Lebaran rasanya kurang afdol tanpa hidangan ketupat. Momentum lebaran hari ketujuh itu menjadi berkah tersendiri bagi pedagang dadakan di sepenggal Jalan Soekarno Hatta.
—————
NUR WACHID, Ponorogo
PAGI sekali, Ahmad tak sabar memanasi mesin sepeda motornya. Setelah itu, buru-buru ia bergegas menuju Pasar Legi Songgolangit. Lantas menghampiri satu dari sederetan panjang penjual ketupat di Jalan Soekarno Hatta. Tak sedikit pula pengendara yang berhenti menawar satu-dua ikat ketupat yang dijajakan dadakan di trotoar tersebut. Mereka dari Ponorogo, Magetan, Pacitan hingga Trenggalek. ‘’Sudah sejak kecil jualan ketupat diajak ibu,’’ tutur Sulastri.

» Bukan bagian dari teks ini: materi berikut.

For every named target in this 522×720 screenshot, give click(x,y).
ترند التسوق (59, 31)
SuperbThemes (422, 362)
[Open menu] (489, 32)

Perempuan asal Magetan itu pun terampil menganyam janur menjadi ketupat. Tiap sepuluh ketupat diikat menjadi satu. Dia pun tak pernah absen setiap memasuki lebaran ketujuh. ‘’Jualannya sehari semalam, pagi baru pulang,’’ kata pedagang 24 tahun itu.

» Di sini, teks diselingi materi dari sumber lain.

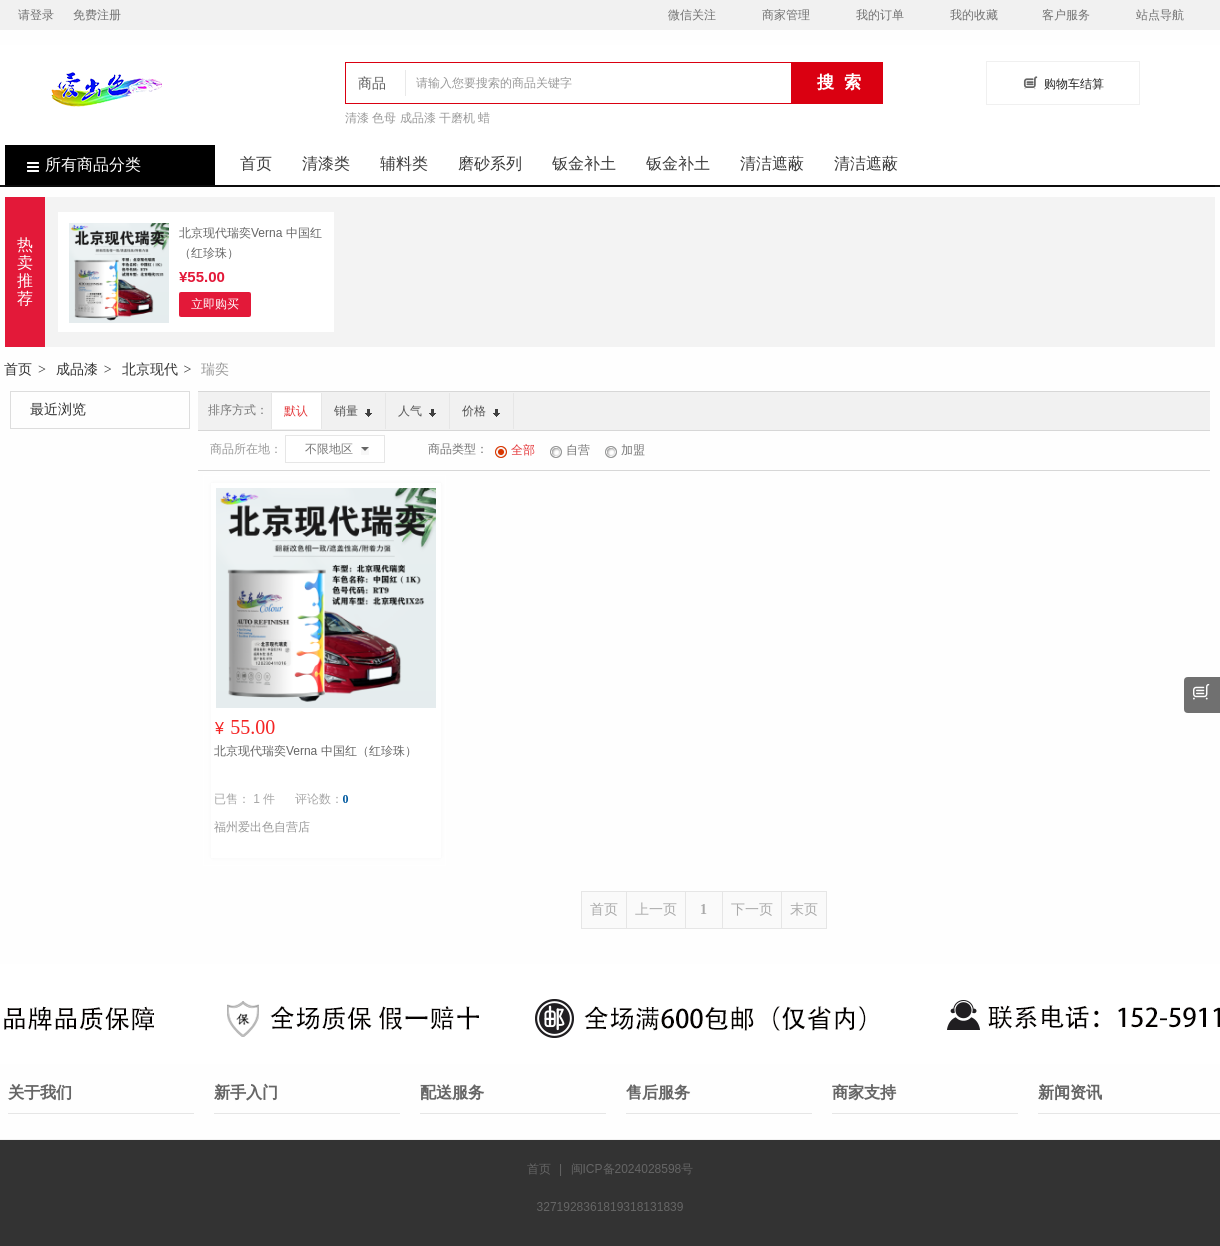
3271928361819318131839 (610, 1207)
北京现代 (150, 369)
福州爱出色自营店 (262, 827)
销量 (353, 411)
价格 (481, 411)
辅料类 (404, 163)
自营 (570, 450)
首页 (256, 163)
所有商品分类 (73, 164)
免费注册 (97, 15)
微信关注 (692, 15)
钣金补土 (584, 163)
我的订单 (880, 15)
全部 (515, 450)
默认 (296, 411)
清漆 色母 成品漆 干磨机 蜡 (417, 118)
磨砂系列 (490, 163)
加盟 (625, 450)
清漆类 (326, 163)
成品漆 (77, 369)
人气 (417, 411)
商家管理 (786, 15)
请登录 (36, 15)
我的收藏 (974, 15)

Dari rumahnya, Sulastri membawa 2.500-3.000 helai janur. Semua dirangkai di lapak sembari melayani pembeli. Seharian, dia bisa menjual sedikitnya 500 ketupat. Harganya variatif. Per ikat ketupat dari janur hijau muda dijual Rp 15 ribu dan Rp 10 ribu untuk janur hijau tua. ‘’Kalau janurnya saja delapan ribu sepuluh helai,’’ kata ibu satu anak itu.
Dia mengaku tahun ini lebih sepi ketimbang tahun sebelumnya. Lantaran pemudik telah balik ke tanah rantauan. Kendati begitu, dia masih bisa mengantongi untung Rp 1 juta dalam sehari. Itu yang membuatnya tak pernah ingin melewatkan momentum lebaran ketupat. ‘’Lebaran tanpa ketupat rasanya ada yang kurang,’’ tuturnya. *** (fin)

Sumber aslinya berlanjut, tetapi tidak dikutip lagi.